Table of Contents Author Guidelines Submit a Manuscript
Canadian Journal of Gastroenterology
Volume 4 (1990), Issue 8, Pages 497-502
Clinical Gastroenterology

Arthritis Associated with Crohn's Disease

JM Gilvarry, F Keeling, O Fitzgerald, and JF Fielding

Department of Medicine, Beaumont Hospital, Dublin, Ireland

Received 4 August 1989; Accepted 29 May 1990

Copyright © 1990 Hindawi Publishing Corporation. This is an open access article distributed under the Creative Commons Attribution License, which permits unrestricted use, distribution, and reproduction in any medium, provided the original work is properly cited.

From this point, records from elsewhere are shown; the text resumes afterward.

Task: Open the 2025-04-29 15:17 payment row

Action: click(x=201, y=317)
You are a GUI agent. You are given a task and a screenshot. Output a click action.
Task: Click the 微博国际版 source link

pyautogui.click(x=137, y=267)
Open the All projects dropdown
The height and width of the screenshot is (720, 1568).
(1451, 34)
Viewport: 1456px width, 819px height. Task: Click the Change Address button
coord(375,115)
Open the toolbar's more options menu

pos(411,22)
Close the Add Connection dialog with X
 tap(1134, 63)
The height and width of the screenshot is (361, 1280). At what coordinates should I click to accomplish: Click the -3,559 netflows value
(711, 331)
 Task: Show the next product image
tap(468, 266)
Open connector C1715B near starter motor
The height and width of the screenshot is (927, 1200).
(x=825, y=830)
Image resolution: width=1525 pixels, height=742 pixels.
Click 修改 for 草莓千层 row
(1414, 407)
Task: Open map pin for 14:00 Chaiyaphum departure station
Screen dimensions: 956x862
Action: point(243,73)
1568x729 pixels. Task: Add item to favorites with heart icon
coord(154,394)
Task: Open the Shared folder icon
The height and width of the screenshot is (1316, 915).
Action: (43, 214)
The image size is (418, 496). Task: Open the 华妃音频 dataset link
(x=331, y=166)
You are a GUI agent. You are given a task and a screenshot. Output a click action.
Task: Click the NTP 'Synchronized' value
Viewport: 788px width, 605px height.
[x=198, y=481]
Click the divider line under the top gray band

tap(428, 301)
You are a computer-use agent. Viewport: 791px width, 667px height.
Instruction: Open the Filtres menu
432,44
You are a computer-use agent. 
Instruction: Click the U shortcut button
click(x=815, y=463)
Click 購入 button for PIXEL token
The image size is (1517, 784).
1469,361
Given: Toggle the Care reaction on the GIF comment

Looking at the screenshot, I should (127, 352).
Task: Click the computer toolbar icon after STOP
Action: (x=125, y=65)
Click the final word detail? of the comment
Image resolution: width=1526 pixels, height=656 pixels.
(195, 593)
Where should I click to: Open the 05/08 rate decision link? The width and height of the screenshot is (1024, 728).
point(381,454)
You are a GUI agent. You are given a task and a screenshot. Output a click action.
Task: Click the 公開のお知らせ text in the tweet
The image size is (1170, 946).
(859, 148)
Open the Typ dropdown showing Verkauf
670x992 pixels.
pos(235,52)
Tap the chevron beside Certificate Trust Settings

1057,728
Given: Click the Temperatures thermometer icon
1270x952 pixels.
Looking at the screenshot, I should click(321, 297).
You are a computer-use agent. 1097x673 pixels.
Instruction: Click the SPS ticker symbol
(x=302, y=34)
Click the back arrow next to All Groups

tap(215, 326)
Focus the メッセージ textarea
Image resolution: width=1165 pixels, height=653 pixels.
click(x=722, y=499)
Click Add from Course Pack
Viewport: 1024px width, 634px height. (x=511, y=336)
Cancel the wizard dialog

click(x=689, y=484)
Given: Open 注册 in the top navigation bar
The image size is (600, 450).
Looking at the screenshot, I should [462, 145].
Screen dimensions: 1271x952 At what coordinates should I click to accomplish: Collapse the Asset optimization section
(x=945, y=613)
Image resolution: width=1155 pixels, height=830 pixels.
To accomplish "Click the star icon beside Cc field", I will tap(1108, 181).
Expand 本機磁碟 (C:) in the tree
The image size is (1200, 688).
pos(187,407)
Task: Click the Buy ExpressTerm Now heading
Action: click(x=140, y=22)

A controlled prospective study was undertaken to determine the incidence and characteristic features of peripheral arthritis, sacroiliitis, ankylosing spondylitis and hypertrophic osteoarthropathy in a group of patients with Crohn's disease, and to define the relationship of such arthritides with disease site, duration and activity. Peripheral arthritis occurred in 14.5% of the patients; it was not seen in the control group. This arthritis, which tended to be pauciarticular, was more common in females with large bowel disease and post dated the bowel symptoms in all but one patient. There was close correlation with disease activity. Radiographic sacroiliitis occurred in 12.7% of the patients and ankylosing spondylitis in 7.3%; neither of these were seen in the control group. Sacroiliitis was more common in females and showed no correlation with either disease activity or human lymphocyte antigen (HLA) B27. Ankylosing spondylitis was seen equally in males and females and showed close correlation with both disease activity and HLA B27. Hypertrophic osteoarthropathy occurred in 9.1% of patients. It was not seen in the control group. All patients were asymptomatic. It showed no correlation with disease activity, finger clubbing, age of disease onset, or HLA B27.